MATERIAL FOR THIS EXERCISE Start Marker
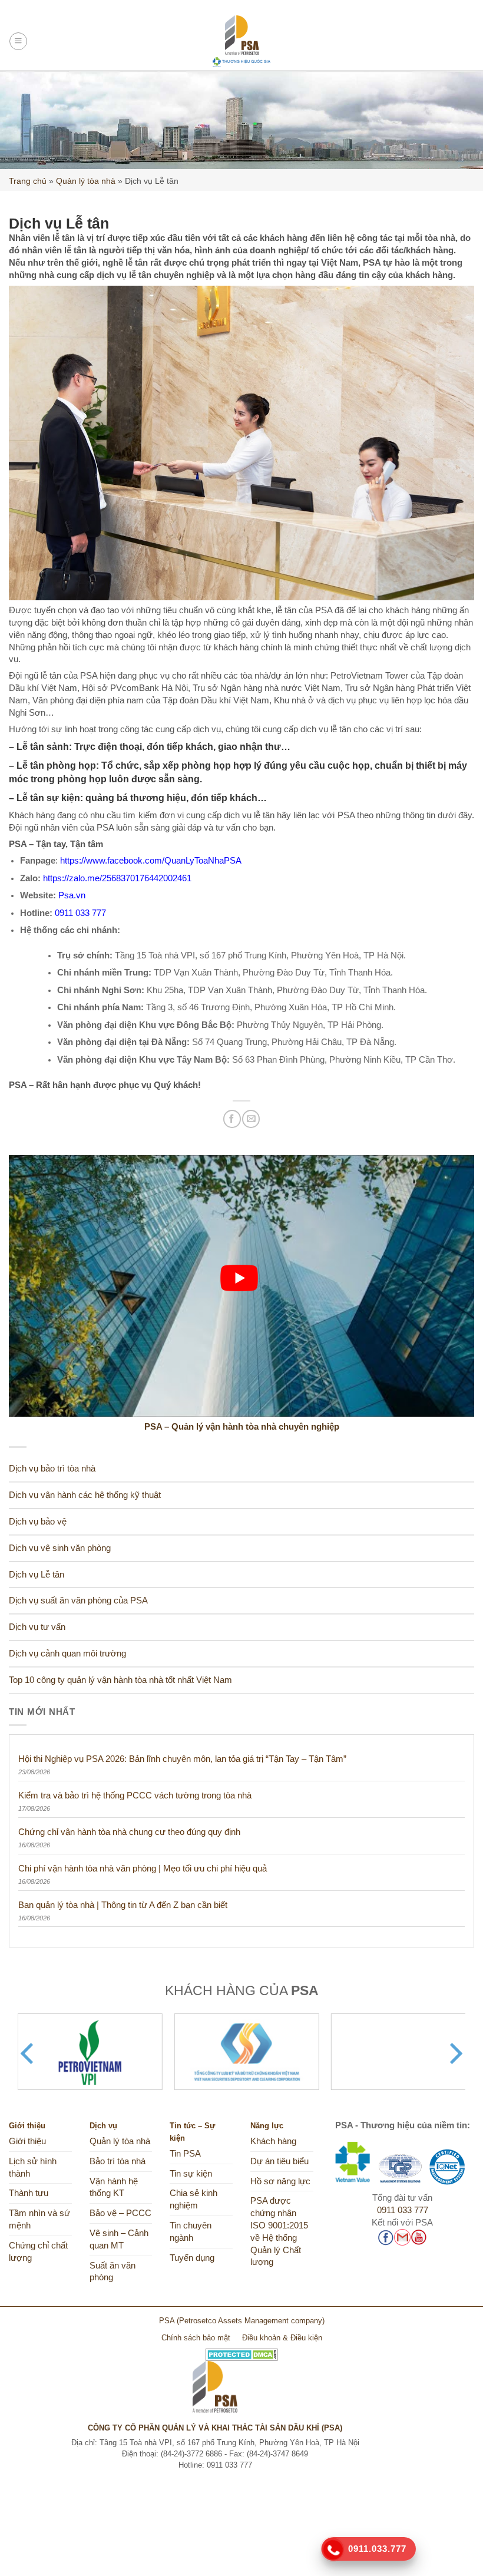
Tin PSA (185, 2153)
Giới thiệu (27, 2141)
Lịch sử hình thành (33, 2167)
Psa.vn (71, 895)
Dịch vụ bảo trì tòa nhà (52, 1468)
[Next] (454, 2053)
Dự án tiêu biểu (279, 2161)
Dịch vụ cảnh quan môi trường (67, 1653)
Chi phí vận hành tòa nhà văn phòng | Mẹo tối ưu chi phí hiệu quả (142, 1868)
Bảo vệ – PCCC (120, 2213)
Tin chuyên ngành (190, 2232)
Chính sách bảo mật (195, 2337)
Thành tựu (28, 2193)
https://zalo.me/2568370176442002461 (117, 878)
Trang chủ (28, 181)
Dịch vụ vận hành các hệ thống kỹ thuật (85, 1495)
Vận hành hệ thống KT (114, 2187)
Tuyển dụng (192, 2258)
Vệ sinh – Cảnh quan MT (119, 2239)
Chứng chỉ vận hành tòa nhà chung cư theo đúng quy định (129, 1832)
MATERIAL FOR THIS EXERCISE End Marker
EXERCISE DETAILS:
Go from the first line of the data above to the line containing "Thành tựu (28, 2193)" and retype exactly those lines, both included, but none of the pictures.

WRITTEN ANSWER:
Tin PSA (185, 2153)
Giới thiệu (27, 2141)
Lịch sử hình thành (33, 2167)
Psa.vn (71, 895)
Dịch vụ bảo trì tòa nhà (52, 1468)
[Next] (454, 2053)
Dự án tiêu biểu (279, 2161)
Dịch vụ cảnh quan môi trường (67, 1653)
Chi phí vận hành tòa nhà văn phòng | Mẹo tối ưu chi phí hiệu quả (142, 1868)
Bảo vệ – PCCC (120, 2213)
Tin chuyên ngành (190, 2232)
Chính sách bảo mật (195, 2337)
Thành tựu (28, 2193)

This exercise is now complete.